Word and element locating data
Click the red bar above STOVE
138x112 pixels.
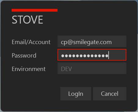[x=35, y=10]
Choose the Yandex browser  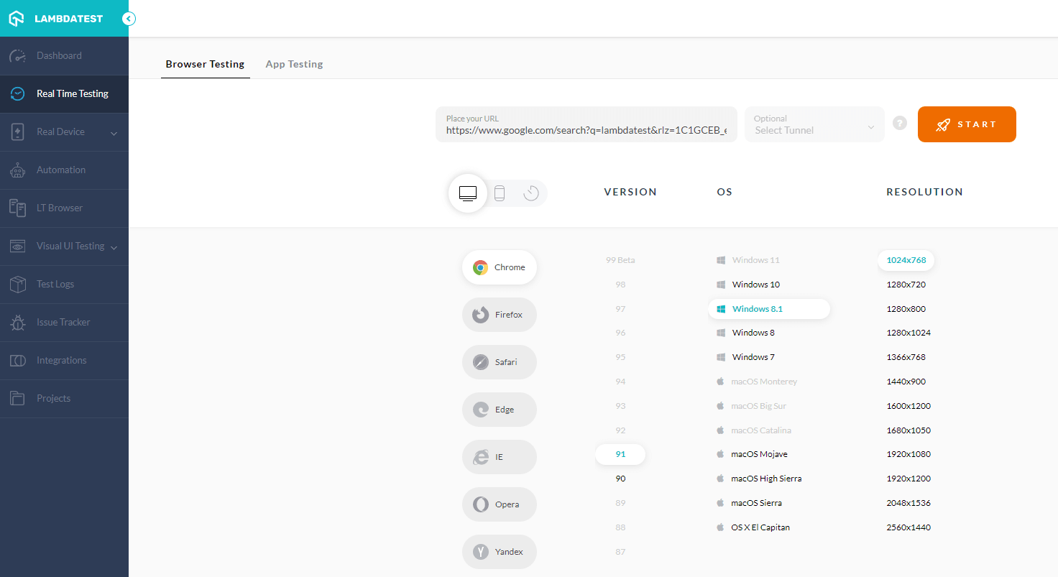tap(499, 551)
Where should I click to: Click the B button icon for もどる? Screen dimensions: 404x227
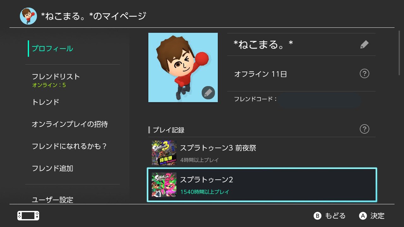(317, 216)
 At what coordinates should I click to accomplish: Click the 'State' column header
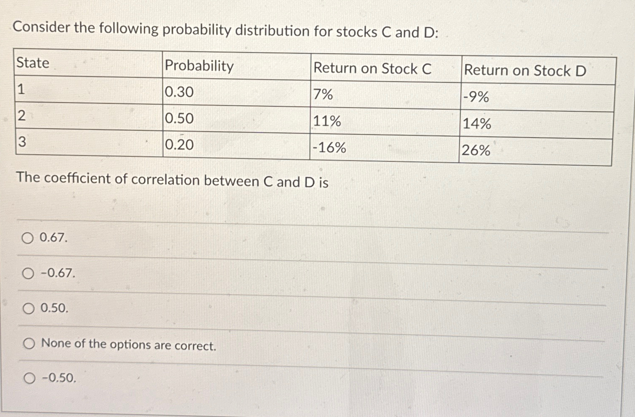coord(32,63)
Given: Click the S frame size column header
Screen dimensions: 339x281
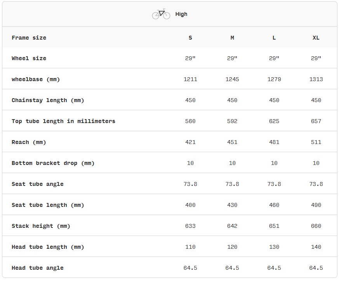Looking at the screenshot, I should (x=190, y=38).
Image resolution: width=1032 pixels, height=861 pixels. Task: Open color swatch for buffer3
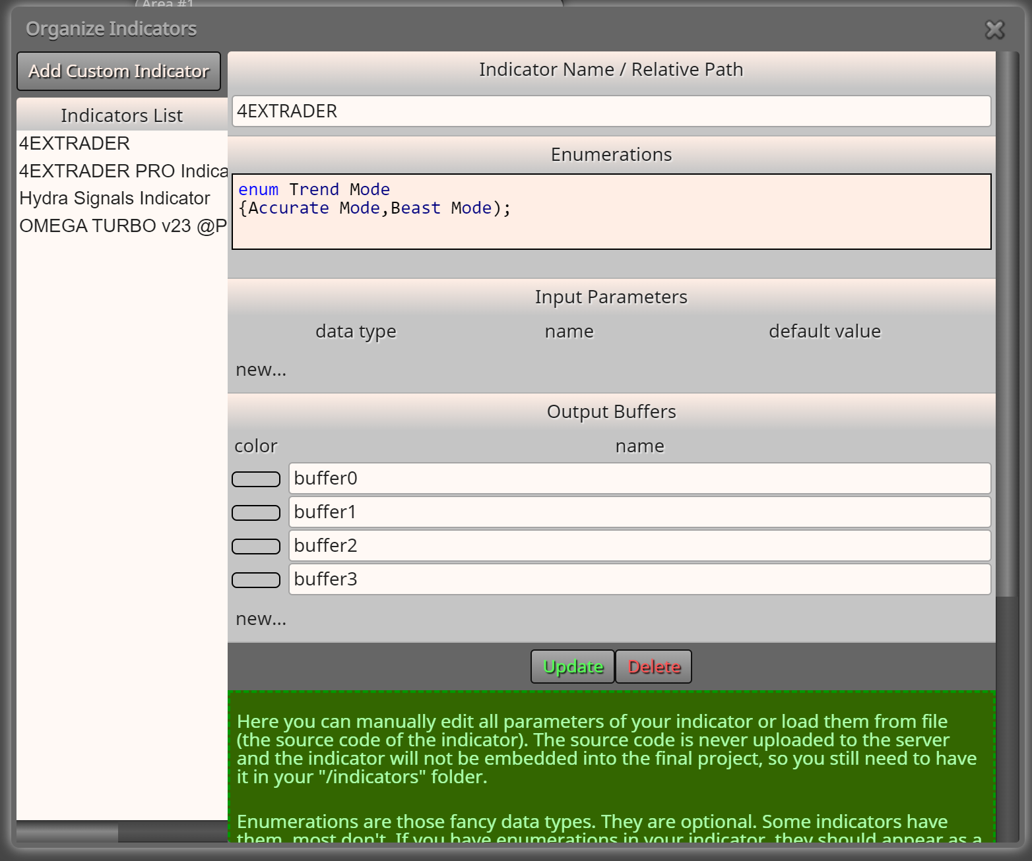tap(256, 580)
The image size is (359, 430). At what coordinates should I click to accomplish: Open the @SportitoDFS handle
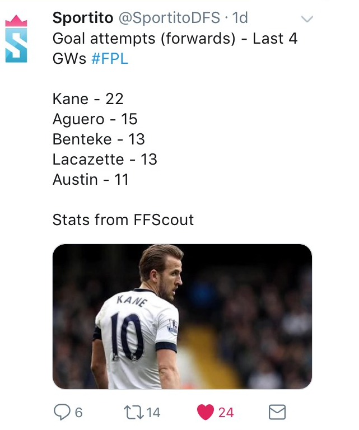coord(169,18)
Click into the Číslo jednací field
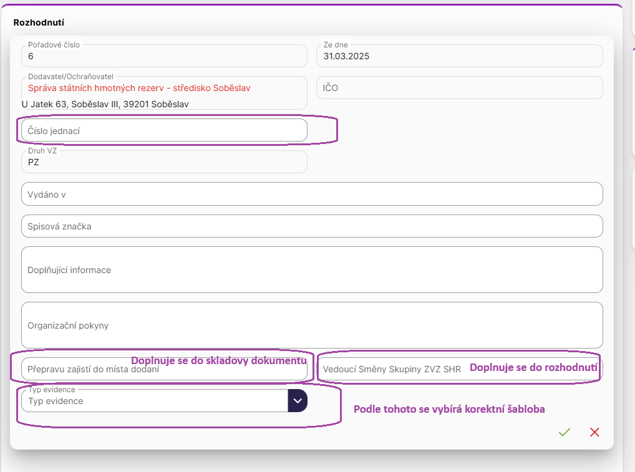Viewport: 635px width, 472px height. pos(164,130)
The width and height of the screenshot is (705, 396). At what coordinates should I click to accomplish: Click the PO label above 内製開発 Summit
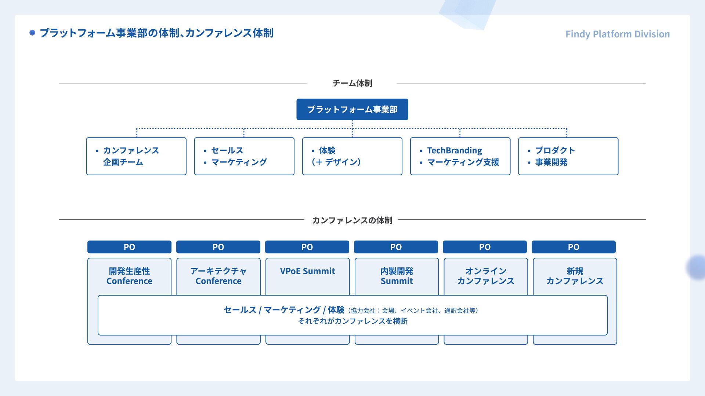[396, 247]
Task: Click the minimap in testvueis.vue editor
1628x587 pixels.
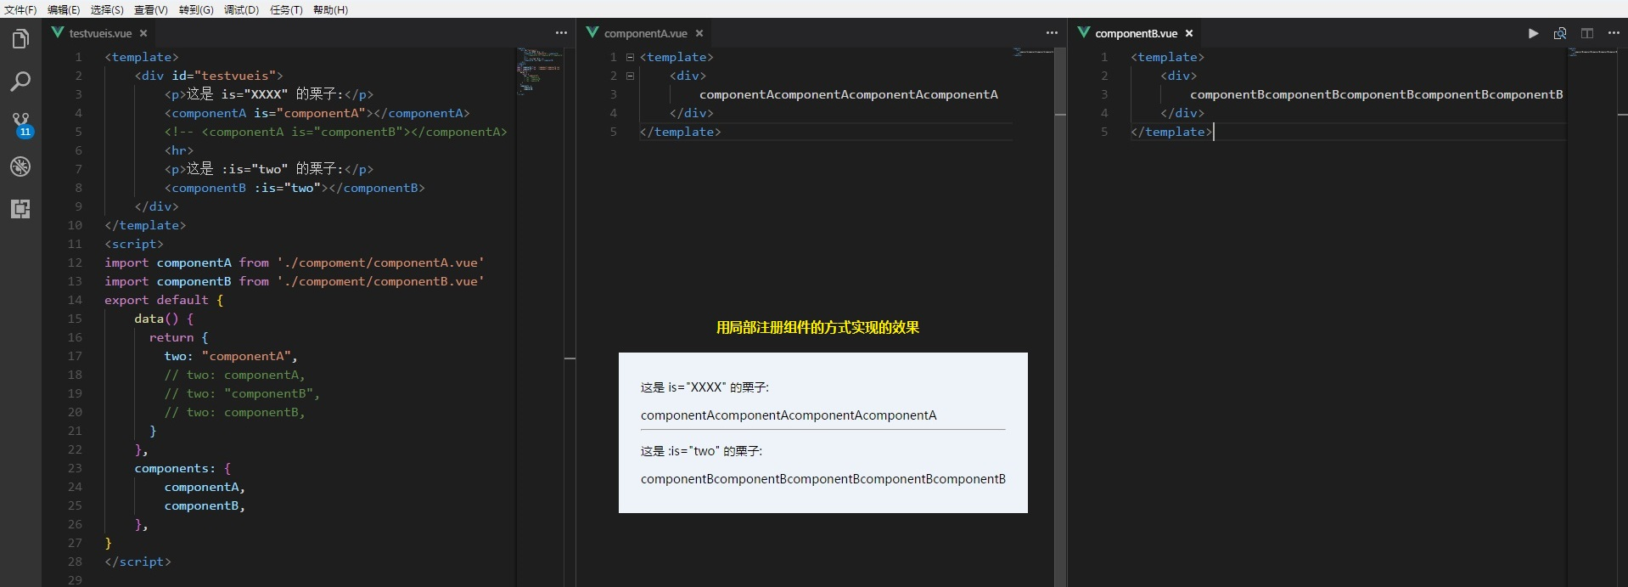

---

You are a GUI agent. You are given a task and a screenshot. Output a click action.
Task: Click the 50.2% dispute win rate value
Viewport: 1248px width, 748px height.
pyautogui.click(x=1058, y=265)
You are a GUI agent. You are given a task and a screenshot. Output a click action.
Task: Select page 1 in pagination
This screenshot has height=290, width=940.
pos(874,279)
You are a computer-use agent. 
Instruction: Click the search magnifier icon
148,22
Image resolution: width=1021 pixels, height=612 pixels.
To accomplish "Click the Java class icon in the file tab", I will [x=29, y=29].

---

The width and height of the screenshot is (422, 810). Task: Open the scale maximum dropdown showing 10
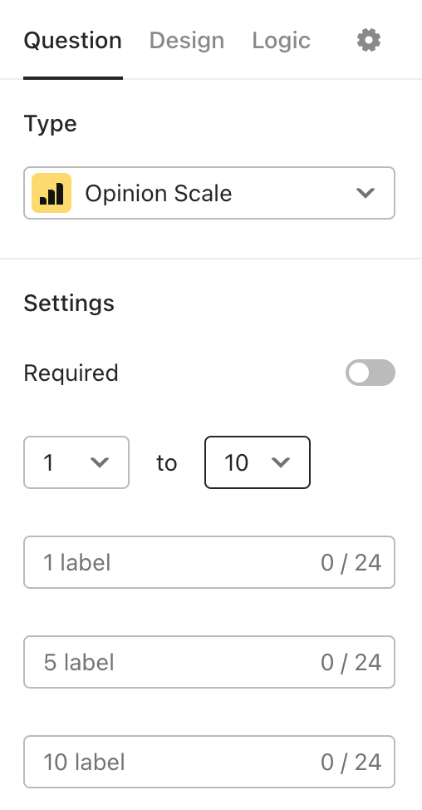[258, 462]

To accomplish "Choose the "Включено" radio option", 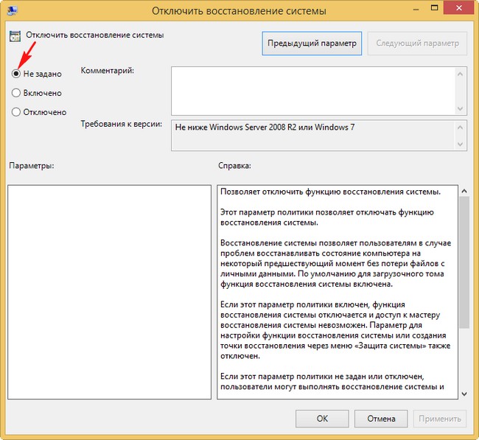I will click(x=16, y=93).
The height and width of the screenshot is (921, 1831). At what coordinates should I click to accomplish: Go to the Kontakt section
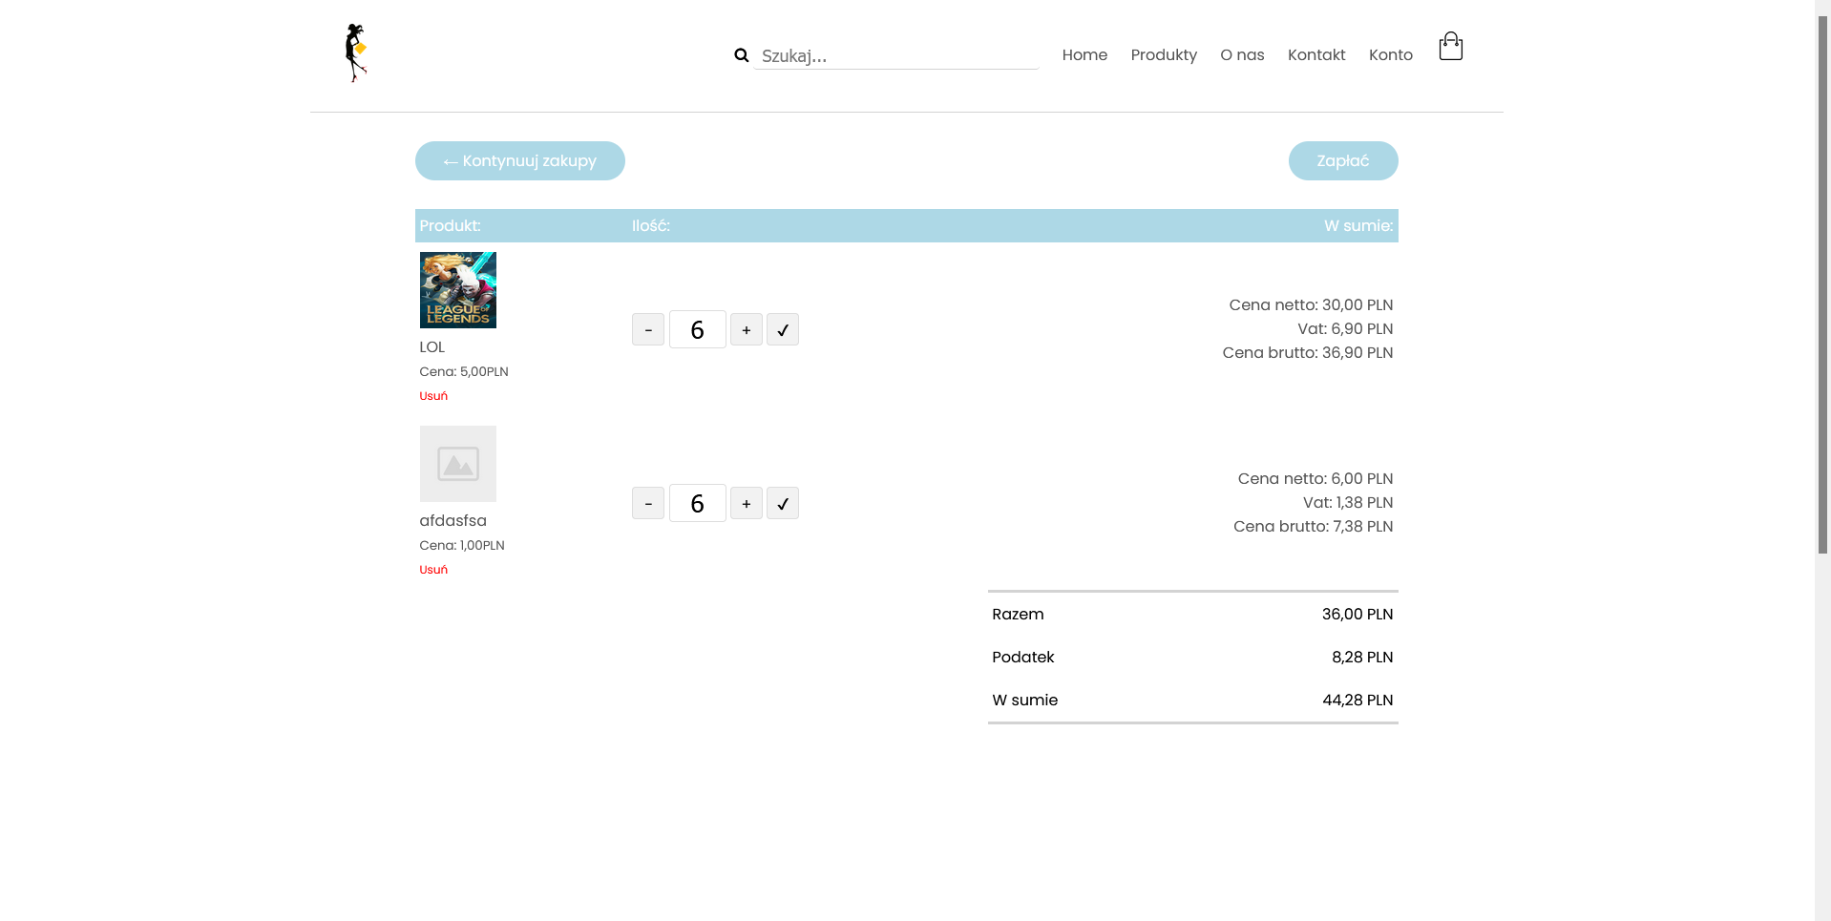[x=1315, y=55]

Do this:
Can you rewrite the lines, starting at the one that contains "The height and" and stopping after the one that contains "[x=1315, y=55]", with the requests included, every coordinate in the answers offset by 70, and the pictures left out?

Task output:
The height and width of the screenshot is (921, 1831). At what coordinates should I click to accomplish: Go to the Kontakt section
[x=1385, y=125]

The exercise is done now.